▸ **Task prompt**:
Only the lines from the beginning of the material below through the line with "Task: Open the No cam camera dropdown" should be retyped exactly, and pictures are to be skipped.

▸ **Exercise materials**:
>>>

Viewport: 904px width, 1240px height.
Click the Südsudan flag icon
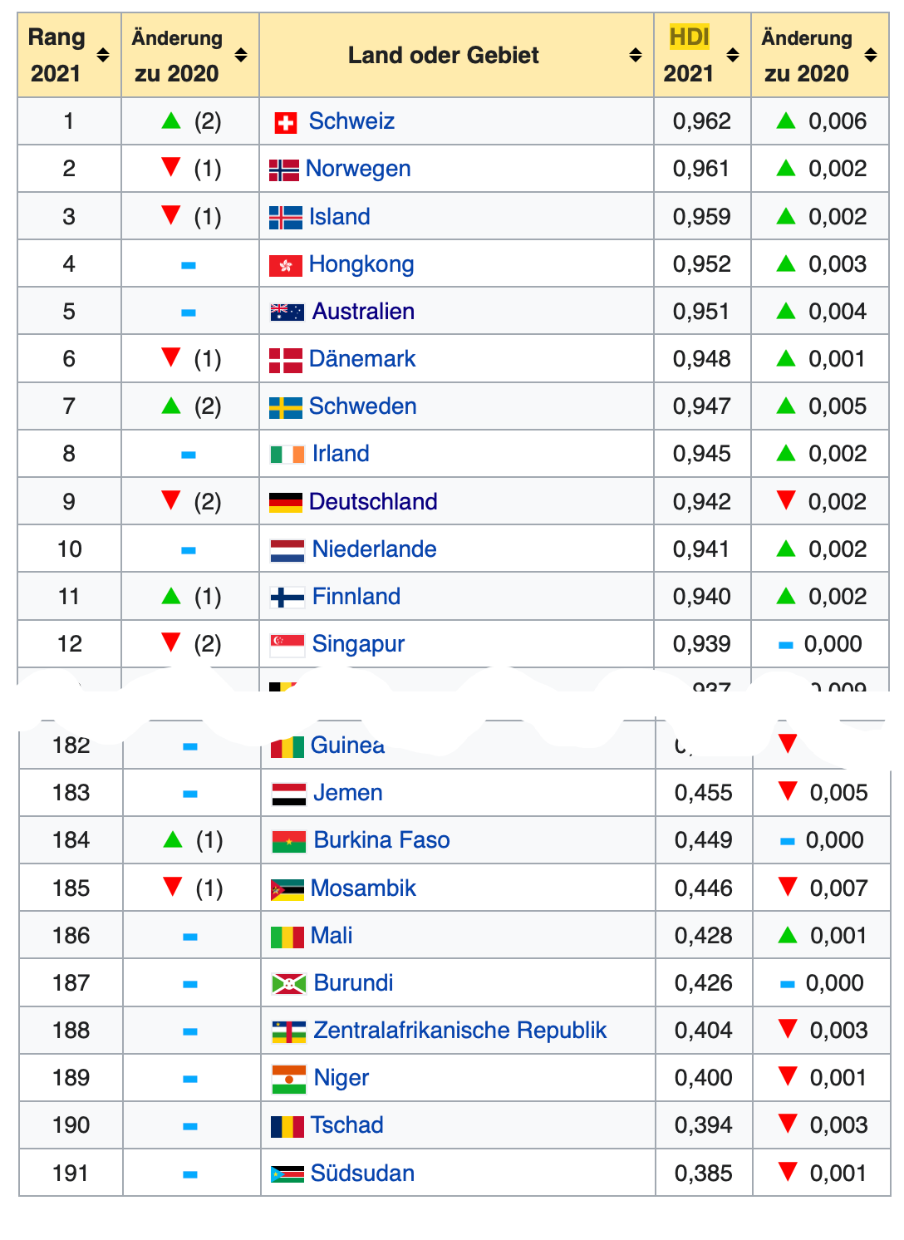(287, 1174)
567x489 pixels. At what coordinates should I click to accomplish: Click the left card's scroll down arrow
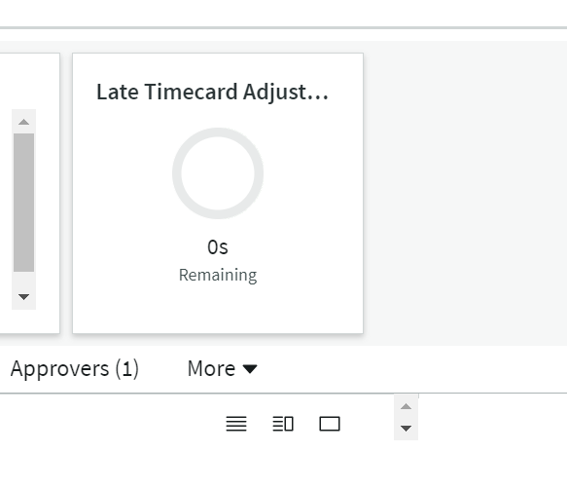(24, 297)
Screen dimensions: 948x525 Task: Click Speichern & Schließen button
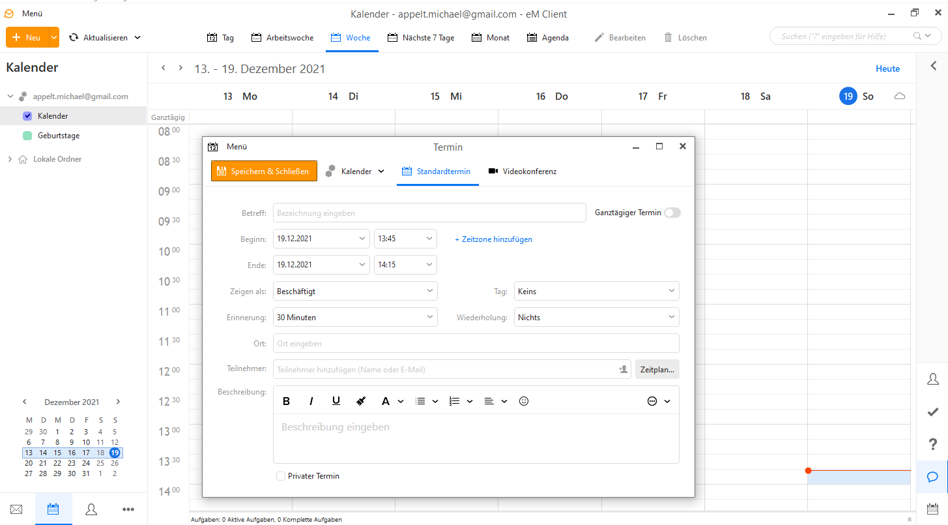pyautogui.click(x=264, y=172)
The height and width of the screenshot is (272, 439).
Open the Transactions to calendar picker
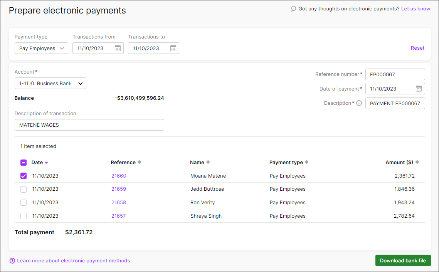[173, 48]
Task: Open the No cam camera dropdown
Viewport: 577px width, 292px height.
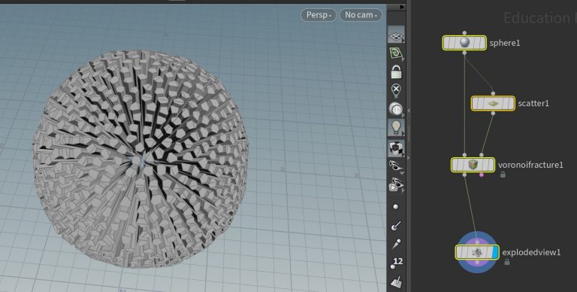Action: tap(361, 15)
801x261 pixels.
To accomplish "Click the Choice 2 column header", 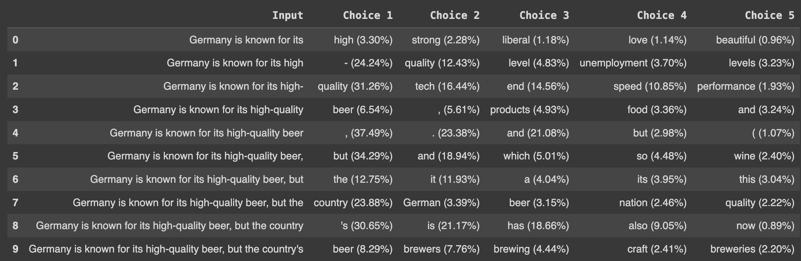I will coord(455,16).
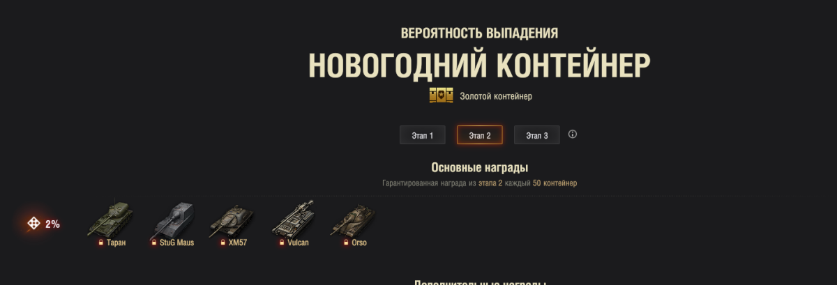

<<<

▸ **Result**:
Viewport: 904px width, 1240px height.
Click the Südsudan flag icon
(287, 1174)
567x489 pixels. At what coordinates should I click to accomplish: Click the left card's scroll down arrow
(24, 297)
Screen dimensions: 948x525 Task: Click Speichern & Schließen button
pyautogui.click(x=264, y=172)
The height and width of the screenshot is (272, 439).
Open the Transactions to calendar picker
[173, 48]
Task: Open the No cam camera dropdown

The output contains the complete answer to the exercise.